[ENTRIES PROVIDED Boundary: Start]

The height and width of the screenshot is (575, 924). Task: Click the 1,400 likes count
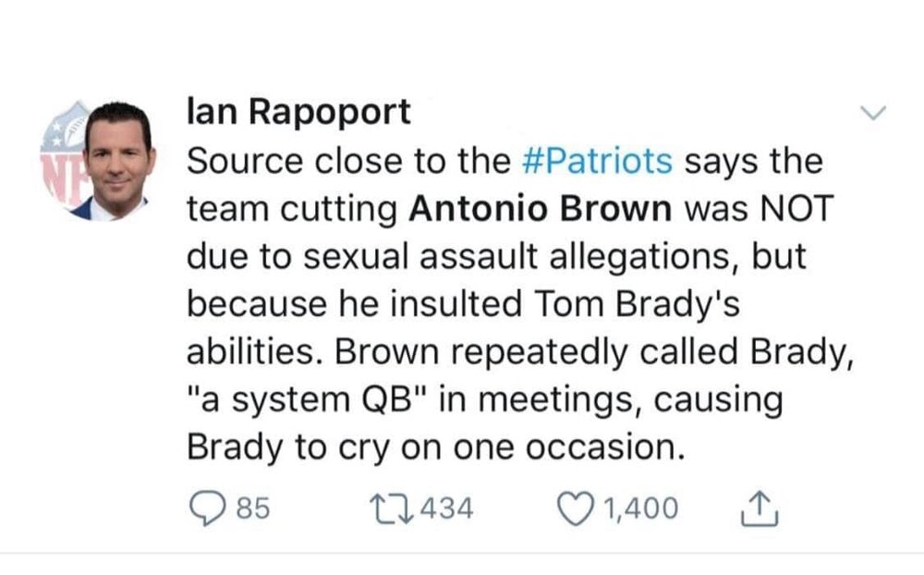[x=641, y=508]
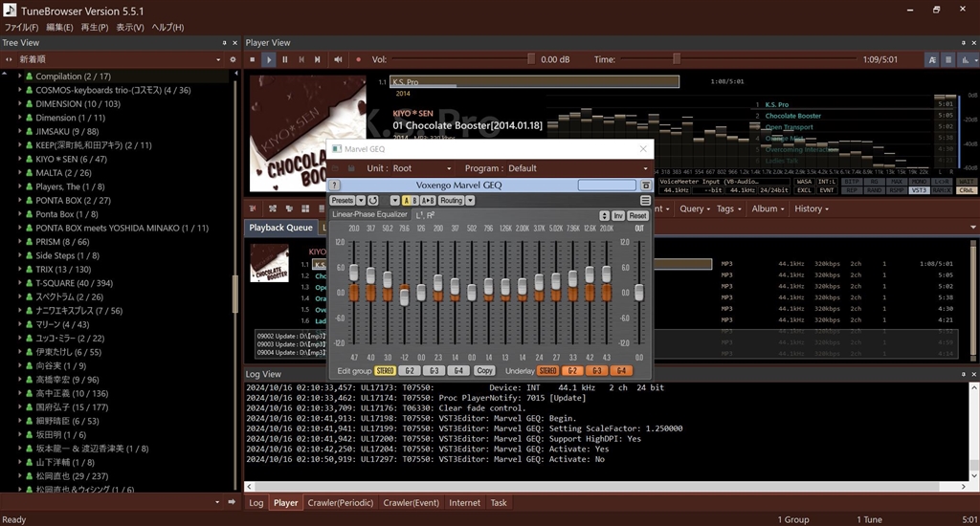Image resolution: width=980 pixels, height=526 pixels.
Task: Open Tree View settings gear
Action: pyautogui.click(x=232, y=59)
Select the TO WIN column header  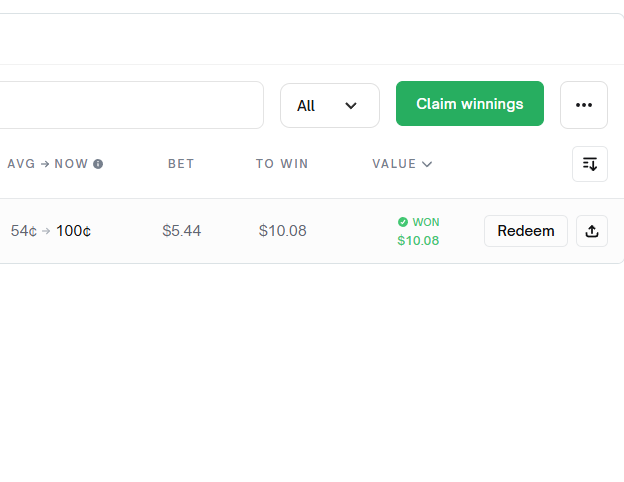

[ENTRIES PROVIDED Boundary: End]

• WHAT THE TASK ASKS
Output the data exactly. Pictures don't belong in the result.

• SOLUTION TO THIS TASK
The height and width of the screenshot is (575, 924). Task: Click the 1,400 likes count
[x=641, y=508]
Image resolution: width=980 pixels, height=526 pixels.
Task: Open Tree View settings gear
Action: pyautogui.click(x=232, y=59)
Select the TO WIN column header  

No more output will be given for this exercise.